Text passage —
# # # #

The season officially started until June 1, storm season already started with Tropical Storm Ana in the Central Atlantic and a cluster of tropical-like storms formed last weekend off the coast of Texas.
It’s never too early to get ready for a possible natural disaster, according to John Ward, the Director of Emergency Management in the county.
“We should be prepared year-round,” he said.
An important first step is joining the text alert list from the county. When there’s an emergency, the county will issue an alert on cellphones, and every resident should sign up for the service, Ward said.
“I know a lot of people don’t like getting woke up, but we only use that for an emergency – missing kids, severe thunderstorms, tornado warnings, those kinds of things that are issued for that geographic area,” he said. “As always, keep a preparedness kit in case we have a storm or an order to evacuate. All of our information that our residents need is at the alert.claycountygov.com website. They can get a lot of the preparedness information there.”
One of the most devastating storms in Clay County history was Hurricane Irma in 2017. While the NOAA said the storm had weakened to a Category 1 storm when it came within 100 miles of the Northeast Florida coastline. And while Irma didn’t meet NOAA’s standards for wind speed and millibars of air pressure to be categorized as a hurricane in Clay County, the storm still did significant flooding damage throughout the county, particularly along the Black Creek that crested at 28.5 feet. The previous high for Black Creek was 24.3 feet in 1923.
According to county and state officials, at least 1,200 homes in the county sustained flooding damage.
“That’s a problem. Since Dora [in 1964], there’s some question since Dora we haven’t had a sustained tropical storm,” Ward said. “A lot of people think because it was named, like Tropical Storm Debbie or Hurricane Beryl or Hurricane Irma, that they’ve lived through one – and they really haven’t.”
Make an Emergency Plan
If you do not have an emergency plan, make one today. The Clay County All-Hazards Preparedness Guide is a great place to start at https://www.claycountygov.com/home/showdocument?id=1434. Remember to consider the needs of your pets, or any special medical or dietary needs your family may have.
Floridians are encouraged to have at least seven days of supplies on hand. These include food, water, medicine, batteries, pet food and anything special that you or your family need every day.

# # # #

Source material —
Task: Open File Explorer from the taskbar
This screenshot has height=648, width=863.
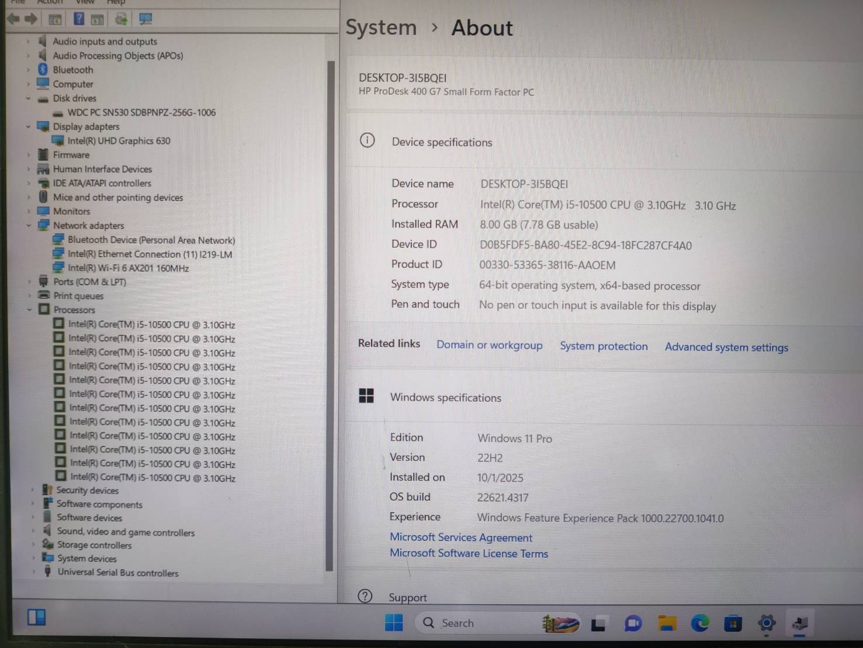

# # # #

Problems to work on —
[a] In the storm-preparedness article, duplicate the stretch from "One of the most" through "sustained flooding damage.".
[b] According to the storm-preparedness article, how high did Black Creek crest during Hurricane Irma?
[c] Resume the storm-preparedness article after its last sentence.

Task answers —
[a]
One of the most devastating storms in Clay County history was Hurricane Irma in 2017. While the NOAA said the storm had weakened to a Category 1 storm when it came within 100 miles of the Northeast Florida coastline. And while Irma didn’t meet NOAA’s standards for wind speed and millibars of air pressure to be categorized as a hurricane in Clay County, the storm still did significant flooding damage throughout the county, particularly along the Black Creek that crested at 28.5 feet. The previous high for Black Creek was 24.3 feet in 1923.
According to county and state officials, at least 1,200 homes in the county sustained flooding damage.

[b] 28.5 feet

[c]
Know your Evacuation Zone
If ordered to evacuate, do not delay. Every minute you wait will result in significantly longer travel times as traffic congestion worsens. Make hotel or motel reservations before you leave, and make sure that your vehicle is full of fuel. Consider downloading the Florida 511 app or the Waze app to help determine the best route.
The Clay County evacuation zone map can be found at https://www.claycountygov.com/home/showdocument?id=4050.
Review your important documents and make sure to have them handy, especially your insurance paperwork. Make digital copies, but keep them password protected.
Verify that your insurance is current. Make a list of valuable items and take inventory of the items in your refrigerator and freezer, as some insurance policies cover food loss claims in the event of a power outage.
Get tech ready. Charge your cellphones, portable charging stations, computers, tablets and other devices. Grab your charging cords if you need to evacuate or shelter.
Fill any medical prescriptions and have medical equipment ready to go prior to the storm.
Create a continuity plan for your business.
Strengthen your home. Bring in any outside furniture, lawn ornaments and other loose items. Clean your gutters and drains, and consider installing hurricane shutters.
This year is still different
Like last year, the coronavirus pandemic has added a complication to hurricane preparedness. Verify if local shelters will be open and if they have capacity restrictions. If you do need to evacuate to a shelter, be sure to bring items to help protect you and your loved ones from COVID-19, including hand sanitizer, cleaning supplies and at least two face coverings a person.